I’ve always felt strongly connected to something bigger than myself, and when I’m aware of it, I feel “plugged in.” That’s exactly how I felt that moment, looking at the tree and the sky, in love with the world.
My mind went from thinking about how much I loved the world, to the people I loved: my parents, my brothers, my grandparents, my aunts, uncles, cousins, and friends.
And that’s when it hit me: I would lose them someday.
Then my thoughts went to everything I could lose, and everything anyone could lose: people they loved, their jobs, their money, their homes, their possessions, their health, their lives.
And that’s when I became fully conscious that things would happen in life—things that I didn’t want to happen—that I had no control of.
It scared me.
I remember standing still, trying to think of one thing—any thing—that I had control of. And what came to me was my character. How I treated other people. My honesty. Being true to my word. Trying my best to be a good person. Being true to myself.

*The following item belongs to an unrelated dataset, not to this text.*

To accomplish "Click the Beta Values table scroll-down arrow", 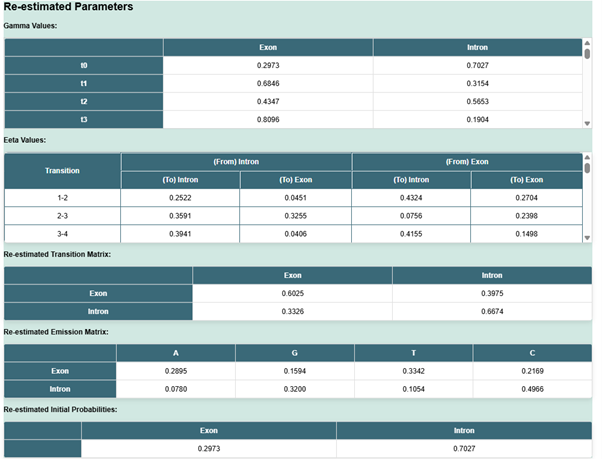I will [587, 238].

I knew that everything else would fall away, eventually, even this shell I inhabit.
Looking at behavior and decisions, from the perspective of how they affect my character, became my guiding philosophy. It hasn’t changed to this day, although it’s expanded and deepened some.
What we take with us is who we have chosen to become.
We affect the world, profoundly, by who we are.
Each of us has something to give, and by being conscious, authentic, and taking responsibility for our lives, we can help others do the same. We can inspire them, give them courage, make them laugh, help them forgive themselves.
Creativity, whether profound or irreverent, is such a gift.
Every day on Facebook, I share posts of Vincent Van Gogh’s paintings, because of how they make me feel. He saw the movement behind things, in colors that almost make me swoon. What if he had never painted?
Recently, I re-read Virginia Woolf’s To the Lighthouse. That book changed my life, because it was the first work of fiction that described life the way I experienced it. Woolf was highly sensitive and intuitive, and to read something created by a mind that I had such an affinity with, was an amazing gift to me. What if she had never written?
Be true to your creative gifts. Who you become—what you learn and how you grow when you create something—matters as much as the piece of art, or writing, or music you leave behind.